US President Barack Obama has laid out a jobs package worth $447bn, staking his re-election hopes on a call for urgent action to revive the economy and challenging Republicans who have consistently opposed his initiatives.
Addressing members of Congress on Thursday, Obama said the plan, which he called the "American Jobs Act", would "jolt" the country's ailing economy - which is currently experiencing an unemployment rate of 9.1 per cent.
"It will create more jobs for construction workers, more jobs for teachers, more jobs for veterans, and more jobs for the long-term unemployed. It will provide a tax break for companies who hire new workers, and it will cut payroll taxes in half for every working American and every small business.
"It will provide a jolt to an economy that has stalled, and give companies confidence that if they invest and hire, there will be customers for their products and services," Obama said.
Describing the plan as bipartisan, Obama urged Congress to pass it without delay.
"There should be nothing controversial about this piece of legislation. Everything in here is the kind of proposal that's been supported by both Democrats and Republicans – including many who sit here tonight. And everything in this bill will be paid for," he said.
Surprisingly weak jobs data has heightened fears that the US economy, the world's largest, may be headed for another recession. The Federal Reserve, the US central bank, is considering ways to bolster demand but has said the onus for recovery mainly lies with legislators who control spending.
If his jobs plan is deemed a success, it might provide a boost in time to help Obama's re-election prospects next year. If it fails, his strategy will be to paint congressional Republicans as obstructionist and blame them for the stagnating economy.
Already on Thursday morning, White House Chief of Staff Bill Daley criticised Obama's opponents over what he described as a do-nothing climate on Capitol Hill.
"It's time for Congress, after a five-week vacation, to come back and do something and not just say 'no' to everything that gets proposed in this town," Daley said on CBS news channel.
The bruising battle in July over the country's debt levels that led to a Standard & Poor's ratings downgrade highlighted a wide chasm between Obama's Democrats and Republicans, who control the House of Representatives.
Republicans see a $800bn economic stimulus package Obama pushed through in 2009 as wasteful and want immediate cuts in the deficit. Democrats say while long-term deficits must be trimmed, the economy needs a fiscal boost.
The White House has said the jobs package will be paid for with future cuts but has not offered details. Obama will urge the congressional "super committee" that convened on Thursday to find more than $1.2tr in budget savings, but not unveil his suggestions until next week or later.

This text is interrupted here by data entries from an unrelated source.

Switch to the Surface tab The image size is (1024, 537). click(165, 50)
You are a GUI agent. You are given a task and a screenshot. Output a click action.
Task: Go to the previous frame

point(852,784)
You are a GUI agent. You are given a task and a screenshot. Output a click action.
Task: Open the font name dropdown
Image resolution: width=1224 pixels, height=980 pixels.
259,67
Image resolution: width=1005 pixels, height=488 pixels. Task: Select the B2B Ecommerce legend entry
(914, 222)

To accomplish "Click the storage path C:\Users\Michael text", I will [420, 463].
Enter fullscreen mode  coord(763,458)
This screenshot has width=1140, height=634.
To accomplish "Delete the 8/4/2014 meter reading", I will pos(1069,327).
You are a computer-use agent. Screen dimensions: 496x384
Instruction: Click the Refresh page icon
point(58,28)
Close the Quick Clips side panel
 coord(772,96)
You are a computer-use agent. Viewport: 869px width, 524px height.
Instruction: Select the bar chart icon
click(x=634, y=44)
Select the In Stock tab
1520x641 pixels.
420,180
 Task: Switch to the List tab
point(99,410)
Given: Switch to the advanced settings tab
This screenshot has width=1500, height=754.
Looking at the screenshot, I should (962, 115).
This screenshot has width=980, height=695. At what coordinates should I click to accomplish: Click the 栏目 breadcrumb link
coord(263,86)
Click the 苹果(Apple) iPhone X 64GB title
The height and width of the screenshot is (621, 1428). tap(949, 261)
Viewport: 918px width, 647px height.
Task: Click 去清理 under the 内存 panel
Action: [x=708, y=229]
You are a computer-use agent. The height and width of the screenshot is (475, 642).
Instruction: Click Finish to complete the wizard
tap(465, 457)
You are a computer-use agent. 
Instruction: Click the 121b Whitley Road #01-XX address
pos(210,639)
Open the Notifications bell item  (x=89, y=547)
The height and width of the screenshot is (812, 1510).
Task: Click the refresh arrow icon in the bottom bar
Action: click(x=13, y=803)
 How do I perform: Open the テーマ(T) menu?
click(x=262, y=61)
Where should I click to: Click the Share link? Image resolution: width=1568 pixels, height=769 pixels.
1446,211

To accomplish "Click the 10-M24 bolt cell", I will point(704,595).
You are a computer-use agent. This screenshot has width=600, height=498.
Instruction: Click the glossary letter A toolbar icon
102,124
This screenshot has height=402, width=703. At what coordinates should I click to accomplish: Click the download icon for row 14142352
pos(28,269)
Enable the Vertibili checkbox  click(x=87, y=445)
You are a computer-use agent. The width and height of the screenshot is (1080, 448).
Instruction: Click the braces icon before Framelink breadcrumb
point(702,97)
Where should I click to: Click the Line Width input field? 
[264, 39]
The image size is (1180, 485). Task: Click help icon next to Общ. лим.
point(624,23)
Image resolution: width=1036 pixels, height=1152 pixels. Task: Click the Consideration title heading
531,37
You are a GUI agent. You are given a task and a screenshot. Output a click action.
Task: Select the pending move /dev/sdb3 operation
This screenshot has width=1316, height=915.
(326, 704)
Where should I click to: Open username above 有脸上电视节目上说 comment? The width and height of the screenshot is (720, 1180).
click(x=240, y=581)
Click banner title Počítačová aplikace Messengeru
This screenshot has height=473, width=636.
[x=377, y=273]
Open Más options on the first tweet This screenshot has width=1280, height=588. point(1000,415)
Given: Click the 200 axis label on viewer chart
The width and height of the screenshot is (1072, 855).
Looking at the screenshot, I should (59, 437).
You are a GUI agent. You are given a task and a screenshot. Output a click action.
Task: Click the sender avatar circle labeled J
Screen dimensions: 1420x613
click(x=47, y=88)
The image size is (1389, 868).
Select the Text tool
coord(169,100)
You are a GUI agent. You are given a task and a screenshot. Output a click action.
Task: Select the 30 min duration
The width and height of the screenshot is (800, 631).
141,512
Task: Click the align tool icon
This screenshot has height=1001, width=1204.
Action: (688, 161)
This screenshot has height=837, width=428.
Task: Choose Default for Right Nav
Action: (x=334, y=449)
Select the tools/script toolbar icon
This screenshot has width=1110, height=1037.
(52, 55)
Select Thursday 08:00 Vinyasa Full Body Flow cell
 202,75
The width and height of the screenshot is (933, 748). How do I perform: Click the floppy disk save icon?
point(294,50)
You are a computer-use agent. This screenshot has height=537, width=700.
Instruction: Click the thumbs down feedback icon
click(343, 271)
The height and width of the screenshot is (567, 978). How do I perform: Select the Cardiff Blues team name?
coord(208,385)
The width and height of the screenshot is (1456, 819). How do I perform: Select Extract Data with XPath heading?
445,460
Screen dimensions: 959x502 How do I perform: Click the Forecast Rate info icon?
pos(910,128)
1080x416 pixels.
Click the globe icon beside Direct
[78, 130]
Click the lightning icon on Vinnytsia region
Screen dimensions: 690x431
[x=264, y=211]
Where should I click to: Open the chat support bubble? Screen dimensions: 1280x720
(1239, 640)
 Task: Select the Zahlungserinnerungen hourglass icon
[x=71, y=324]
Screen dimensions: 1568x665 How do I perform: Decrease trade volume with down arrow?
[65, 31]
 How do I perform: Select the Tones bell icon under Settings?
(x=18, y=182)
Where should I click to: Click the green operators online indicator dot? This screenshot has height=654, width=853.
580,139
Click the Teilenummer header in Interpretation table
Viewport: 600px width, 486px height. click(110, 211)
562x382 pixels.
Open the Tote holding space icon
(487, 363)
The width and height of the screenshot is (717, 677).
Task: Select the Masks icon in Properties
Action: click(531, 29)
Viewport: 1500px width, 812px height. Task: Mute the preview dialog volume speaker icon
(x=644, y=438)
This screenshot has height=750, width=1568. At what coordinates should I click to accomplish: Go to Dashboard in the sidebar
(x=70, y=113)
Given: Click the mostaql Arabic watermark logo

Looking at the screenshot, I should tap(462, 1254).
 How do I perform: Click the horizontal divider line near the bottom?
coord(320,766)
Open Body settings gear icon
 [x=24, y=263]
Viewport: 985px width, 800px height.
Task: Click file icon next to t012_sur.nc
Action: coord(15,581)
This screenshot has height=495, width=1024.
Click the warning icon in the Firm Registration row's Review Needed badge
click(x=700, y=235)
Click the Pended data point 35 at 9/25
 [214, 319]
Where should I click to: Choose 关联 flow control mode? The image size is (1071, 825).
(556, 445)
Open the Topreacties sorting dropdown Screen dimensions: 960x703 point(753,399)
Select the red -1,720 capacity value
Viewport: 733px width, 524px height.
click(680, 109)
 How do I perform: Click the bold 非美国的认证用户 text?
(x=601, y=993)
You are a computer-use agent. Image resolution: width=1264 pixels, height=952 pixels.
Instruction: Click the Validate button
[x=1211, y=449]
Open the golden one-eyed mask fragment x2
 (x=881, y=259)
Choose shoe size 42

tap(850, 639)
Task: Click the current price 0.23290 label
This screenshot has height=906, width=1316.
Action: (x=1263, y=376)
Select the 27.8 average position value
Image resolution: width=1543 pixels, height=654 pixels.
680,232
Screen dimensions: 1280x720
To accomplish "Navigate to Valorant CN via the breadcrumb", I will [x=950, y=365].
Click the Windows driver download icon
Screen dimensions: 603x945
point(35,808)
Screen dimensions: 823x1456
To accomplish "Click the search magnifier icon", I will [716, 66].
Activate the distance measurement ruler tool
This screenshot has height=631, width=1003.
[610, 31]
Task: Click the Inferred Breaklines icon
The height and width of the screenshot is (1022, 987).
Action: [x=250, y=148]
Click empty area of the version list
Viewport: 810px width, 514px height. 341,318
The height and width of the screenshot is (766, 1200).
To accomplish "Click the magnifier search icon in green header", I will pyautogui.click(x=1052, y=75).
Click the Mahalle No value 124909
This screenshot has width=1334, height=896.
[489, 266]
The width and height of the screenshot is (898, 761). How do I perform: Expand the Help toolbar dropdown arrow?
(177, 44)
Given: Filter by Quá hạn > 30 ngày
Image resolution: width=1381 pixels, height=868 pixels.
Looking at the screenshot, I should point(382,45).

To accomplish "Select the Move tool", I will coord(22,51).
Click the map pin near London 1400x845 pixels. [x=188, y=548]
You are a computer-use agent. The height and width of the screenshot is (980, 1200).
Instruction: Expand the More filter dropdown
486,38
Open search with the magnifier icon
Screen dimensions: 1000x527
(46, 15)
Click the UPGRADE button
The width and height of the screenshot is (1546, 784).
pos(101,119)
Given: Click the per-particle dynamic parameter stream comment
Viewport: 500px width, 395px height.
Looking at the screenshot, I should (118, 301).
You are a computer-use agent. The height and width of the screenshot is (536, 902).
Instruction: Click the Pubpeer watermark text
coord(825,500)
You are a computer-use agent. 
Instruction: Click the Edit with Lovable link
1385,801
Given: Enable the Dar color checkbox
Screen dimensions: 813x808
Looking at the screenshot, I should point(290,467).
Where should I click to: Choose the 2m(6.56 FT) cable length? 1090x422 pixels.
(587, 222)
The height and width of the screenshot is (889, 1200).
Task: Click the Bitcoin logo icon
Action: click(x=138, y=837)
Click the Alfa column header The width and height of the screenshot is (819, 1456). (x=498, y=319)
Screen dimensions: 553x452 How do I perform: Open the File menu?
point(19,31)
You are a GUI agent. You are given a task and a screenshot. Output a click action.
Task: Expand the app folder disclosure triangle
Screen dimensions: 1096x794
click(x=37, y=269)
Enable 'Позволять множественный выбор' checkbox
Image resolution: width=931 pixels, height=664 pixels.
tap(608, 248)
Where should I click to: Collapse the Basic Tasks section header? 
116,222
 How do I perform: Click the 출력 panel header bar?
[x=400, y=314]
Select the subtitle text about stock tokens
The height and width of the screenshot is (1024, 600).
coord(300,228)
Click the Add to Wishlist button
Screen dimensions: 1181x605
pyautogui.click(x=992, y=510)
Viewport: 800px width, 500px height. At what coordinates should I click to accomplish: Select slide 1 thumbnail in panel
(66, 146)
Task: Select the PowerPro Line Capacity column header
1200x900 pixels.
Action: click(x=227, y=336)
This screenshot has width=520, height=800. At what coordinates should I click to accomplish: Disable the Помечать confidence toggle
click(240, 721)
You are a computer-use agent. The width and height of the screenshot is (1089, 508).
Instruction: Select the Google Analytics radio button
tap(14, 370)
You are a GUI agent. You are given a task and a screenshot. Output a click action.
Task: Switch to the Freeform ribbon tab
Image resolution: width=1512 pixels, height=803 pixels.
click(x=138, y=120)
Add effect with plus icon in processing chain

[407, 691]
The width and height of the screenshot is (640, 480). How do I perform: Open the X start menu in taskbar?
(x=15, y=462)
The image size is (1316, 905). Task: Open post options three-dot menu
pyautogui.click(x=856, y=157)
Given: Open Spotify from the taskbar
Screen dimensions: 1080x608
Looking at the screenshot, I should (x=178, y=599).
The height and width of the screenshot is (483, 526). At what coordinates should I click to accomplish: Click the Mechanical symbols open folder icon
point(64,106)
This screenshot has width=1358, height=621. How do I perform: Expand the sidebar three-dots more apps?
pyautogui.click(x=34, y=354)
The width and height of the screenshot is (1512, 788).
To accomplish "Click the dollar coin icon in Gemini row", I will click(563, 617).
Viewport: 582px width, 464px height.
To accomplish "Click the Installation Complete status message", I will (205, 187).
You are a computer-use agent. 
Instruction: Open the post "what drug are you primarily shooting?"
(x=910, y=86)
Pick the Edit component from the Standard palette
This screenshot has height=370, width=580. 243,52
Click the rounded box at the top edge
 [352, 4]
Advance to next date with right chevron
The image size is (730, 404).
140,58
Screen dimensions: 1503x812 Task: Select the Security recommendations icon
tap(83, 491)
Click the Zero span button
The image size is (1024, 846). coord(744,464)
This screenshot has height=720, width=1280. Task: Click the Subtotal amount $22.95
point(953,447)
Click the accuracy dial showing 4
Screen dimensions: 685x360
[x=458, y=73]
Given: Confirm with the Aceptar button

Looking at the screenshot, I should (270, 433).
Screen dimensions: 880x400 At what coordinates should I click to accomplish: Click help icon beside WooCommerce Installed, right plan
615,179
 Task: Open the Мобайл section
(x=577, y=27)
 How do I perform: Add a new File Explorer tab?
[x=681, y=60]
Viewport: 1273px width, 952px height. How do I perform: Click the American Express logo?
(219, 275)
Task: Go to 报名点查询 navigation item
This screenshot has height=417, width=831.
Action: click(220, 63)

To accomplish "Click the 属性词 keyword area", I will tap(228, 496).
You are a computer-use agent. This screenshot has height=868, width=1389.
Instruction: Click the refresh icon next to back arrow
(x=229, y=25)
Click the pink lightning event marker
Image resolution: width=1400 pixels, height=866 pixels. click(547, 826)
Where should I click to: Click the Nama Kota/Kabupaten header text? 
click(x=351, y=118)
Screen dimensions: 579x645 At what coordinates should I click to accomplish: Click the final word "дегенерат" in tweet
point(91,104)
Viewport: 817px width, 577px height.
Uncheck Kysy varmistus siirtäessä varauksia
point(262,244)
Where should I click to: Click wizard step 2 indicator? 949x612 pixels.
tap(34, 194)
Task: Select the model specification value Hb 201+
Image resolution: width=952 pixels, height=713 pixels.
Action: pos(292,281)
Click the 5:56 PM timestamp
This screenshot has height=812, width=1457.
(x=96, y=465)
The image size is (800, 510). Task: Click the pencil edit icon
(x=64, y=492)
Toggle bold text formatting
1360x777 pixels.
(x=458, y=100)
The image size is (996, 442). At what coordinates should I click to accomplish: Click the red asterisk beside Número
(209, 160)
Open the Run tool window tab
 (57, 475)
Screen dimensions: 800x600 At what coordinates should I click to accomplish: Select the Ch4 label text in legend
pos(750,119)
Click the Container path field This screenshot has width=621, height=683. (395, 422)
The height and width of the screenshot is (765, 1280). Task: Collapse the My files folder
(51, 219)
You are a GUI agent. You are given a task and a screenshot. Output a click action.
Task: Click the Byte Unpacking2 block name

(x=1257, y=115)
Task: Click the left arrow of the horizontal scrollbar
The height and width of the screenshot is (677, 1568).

House Republican leaders John Boehner and Eric Cantor have signalled they are open to some infrastructure spending and to a programme Obama will pitch to help train unemployed workers.
"The proposals the president outlined tonight merit consideration. We hope he gives serious consideration to our ideas as well," Boehner said on Thursday.
But Mitch McConnell, the top Republican in the Senate, said the president's readiness to accuse those who don't support his ideas of being overly partisan was a political smokescreen.
"There is a much simpler reason to oppose the president's economic policies that has nothing whatsoever to do with politics - they simply don't work," he said. "This isn't a jobs plan, it's a re-election plan."
Harry Reid, the Democrats' leader in the Senate, meanwhile, said that Republicans also had their eyes squarely on the 2012 vote.
"The other side seems convinced that a failing economy is good Republican politics. They think if they kill every jobs bill and stall every effort to revive the economy, President Obama will lose," Reid said.
"Republicans aiming at the President have caught innocent Americans in the crossfire."